Thus, under rule 4(k)(2), in determining whether specific jurisdiction exists, federal courts held, in M-I Drilling Fluids UK v Dynamic Air, to “apply a three-part test considering whether: (1) the defendant purposefully directed its activities at residents of the forum; (2) the claim arises out of, or relates to, the defendant’s activities with the forum; and (3) assertion of personal jurisdiction is reasonable and fair.”
If a plaintiff establishes the first two parts, the foreign defendant must “present a compelling case that the presence of some other considerations would render jurisdiction unreasonable”, according to Burger King v Rudzewicz. For example, the federal circuit held that purposefully importing, shipping, bringing accused products into the US, or installing the accused systems on US territory and ignoring a notification from the plaintiff that the systems were infringing M-I’s patent, show that the foreign defendant “purposefully directed its activities at the US” as in the above-mentioned Dynamic case. Then, the defendant must present a “compelling case that the presence of some other considerations would render jurisdiction unreasonable”.
The court considers five due process factors: (1) the burden on the defendant; (2) the forum’s interest in adjudicating the dispute; (3) the plaintiff’s interest in obtaining convenient and effective relief; (4) the interstate judicial system’s interest in obtaining the most efficient resolution of controversies; and (5) the shared interest of the states in furthering fundamental substantive social policies.
The Federal Circuit held that it would be reasonable of a US court exercising personal jurisdiction over a foreign defendant when: (1) the plaintiff has a paramount interest in obtaining convenient and effective relief in the US court; and (2) the US has a substantial interest in enforcing the federal patent laws.

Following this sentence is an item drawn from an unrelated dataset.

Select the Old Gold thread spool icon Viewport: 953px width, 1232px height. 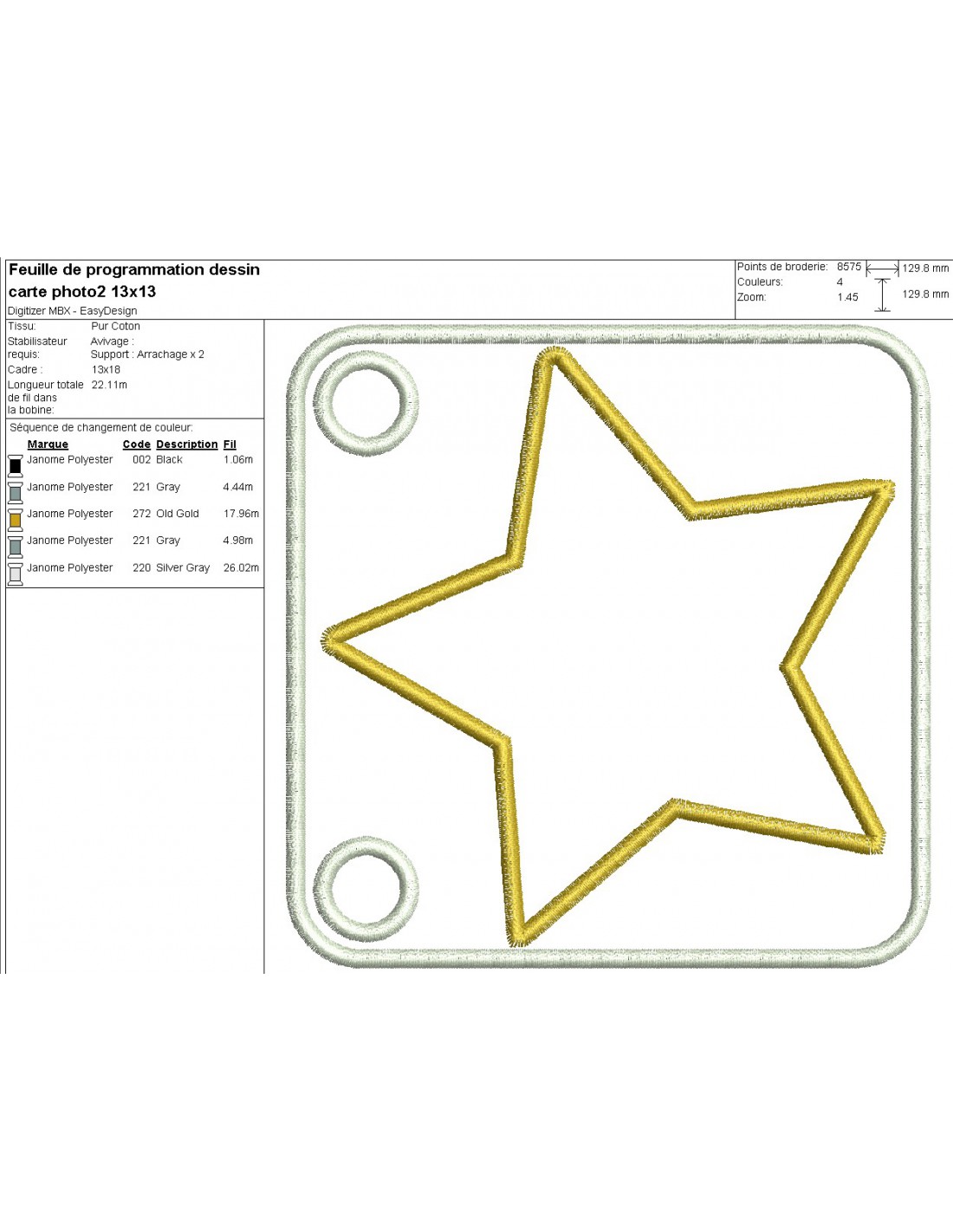pyautogui.click(x=15, y=519)
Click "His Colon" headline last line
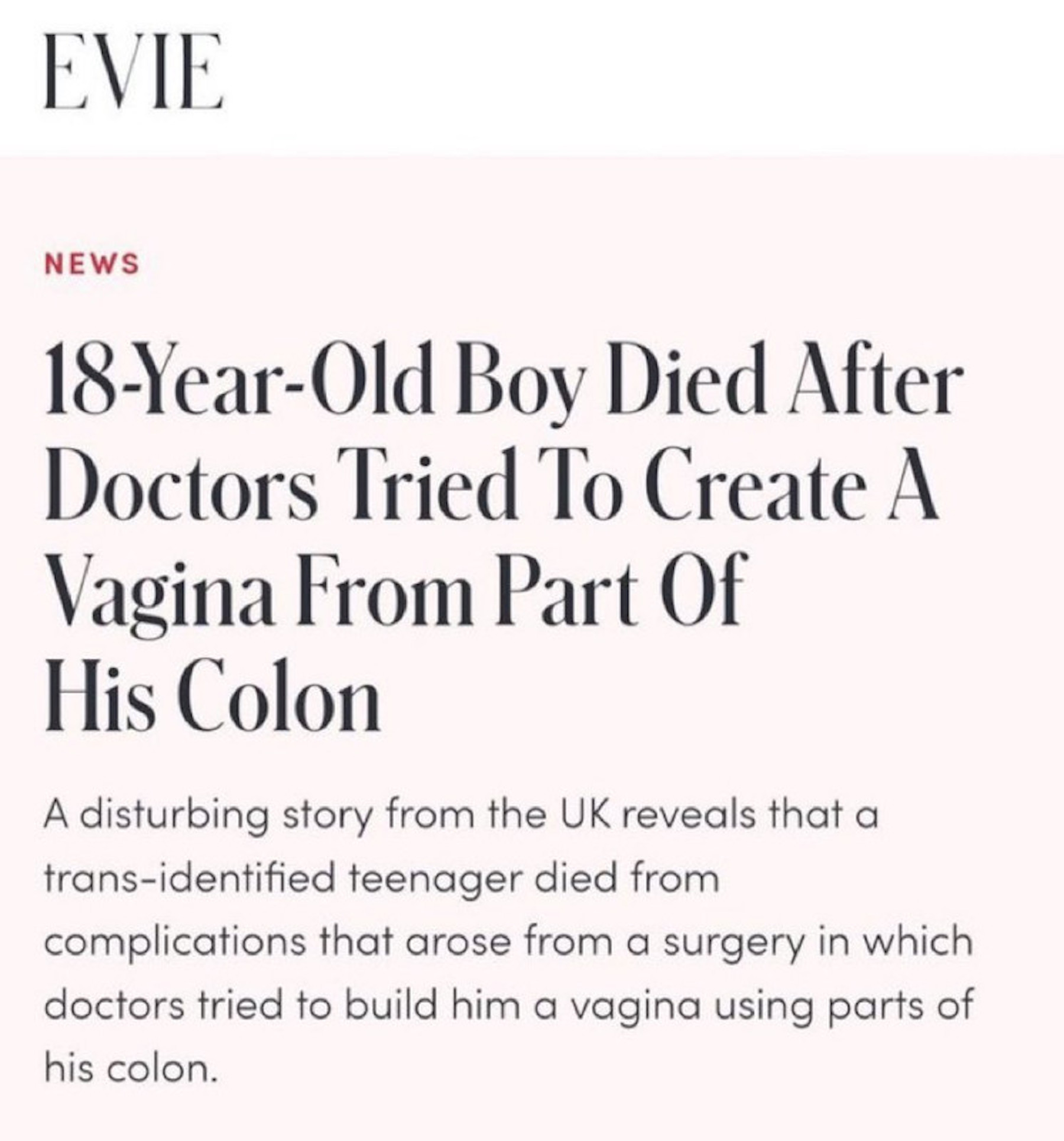The width and height of the screenshot is (1064, 1141). [x=212, y=696]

In China, the venue and jurisdiction provisions treat domestic defendants and foreign defendants all the same, and the provisions are very straightforward and predictable for defendants. Under the China Supreme Court’s interpretation, a plaintiff can bring a lawsuit with courts authorized by the China Supreme Court: (1) specialized IP courts in Beijing, Shanghai and Guangzhou; or (2) some specialized IP panels of some intermediate courts; or (3) all intermediate courts sitting in a province’s capital city and some intermediate courts. No matter which court exercises original jurisdiction, the China Supreme Court serves as the sole appellate court.
A plaintiff has a right to sue, either in an authorized court, or where the defendant resides, or where the infringement took place: (1) if the plaintiff only lists a manufacturer as defendant, the authorized court sitting in the manufacturer’s place has original jurisdiction over the infringement; (2) if the plaintiff lists both the manufacturer and a third-party distributor, the authorized court sitting in the distributor’s place has original jurisdiction; and (3) if the plaintiff lists both the manufacturer and a distributor that is an internal department of the defendant, and the plaintiff claimed infringement including making and selling, the authorized court sitting in the distributor’s place has original jurisdiction.
The plaintiff may exploit an opportunity by accusing infringers before a local China National Intellectual Property Administration (CNIPA) office. The jurisdiction and venue of a local CNIPA office follows similar rules to the court.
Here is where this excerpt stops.